- **Extract provided**

[start]

Testing of transmission components at Leonardo Helicopters is 
almost complete and the Hardide coating is showing excellent 
results. 

Other development work is also ongoing with a number of UK, 
European and North American aerospace companies including 
Triumph Aerospace Systems Group and has been aided by 
the recent approval of both Bicester and Martinsville sites 
to aerospace standard AS9100 Rev D and also the Nadcap 
accreditation at Bicester. 

Good progress was made in our goal to diversify our customer 
base. This is due largely to the three new major contracts and 
helped as well by several other smaller accounts arising from 
development projects. The resurgence of oil and gas activity 
and the protracted process of securing volume aerospace sales 
means that our market diversification plans are taking longer 
than we would like. However, the Board is satisfied that the 
risk from over-reliance on a small number of customers is now 
much reduced and that sector diversity will improve as sales 
into the aerospace sector result alongside sales to other sectors 
where trials are showing promise, including power generation 
and coating industrial diamonds for use in the hard-facing of 
components.

[end]

- **Provided data**
[start]

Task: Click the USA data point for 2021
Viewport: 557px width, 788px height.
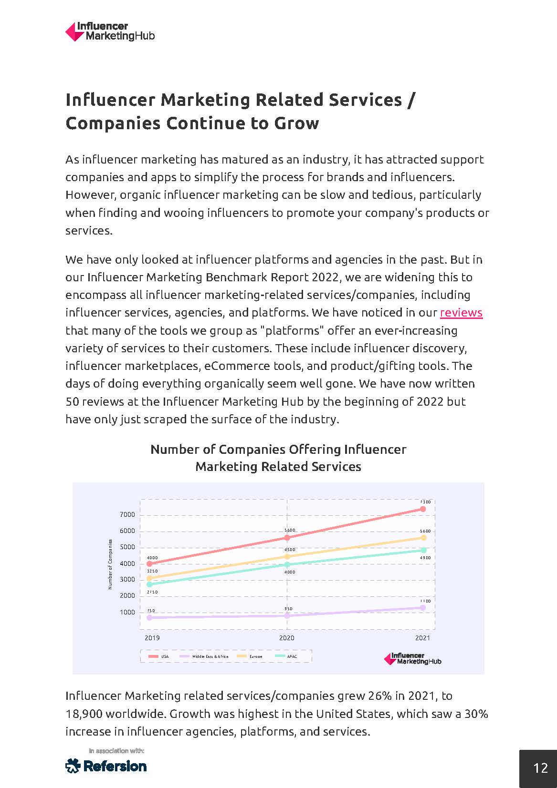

[end]

- **The task**
From the business update on Hardide coating above, extract verbatim the passage starting at "Testing of transmission" and ending at "accreditation at Bicester.".

- **The solution**
Testing of transmission components at Leonardo Helicopters is 
almost complete and the Hardide coating is showing excellent 
results. 

Other development work is also ongoing with a number of UK, 
European and North American aerospace companies including 
Triumph Aerospace Systems Group and has been aided by 
the recent approval of both Bicester and Martinsville sites 
to aerospace standard AS9100 Rev D and also the Nadcap 
accreditation at Bicester.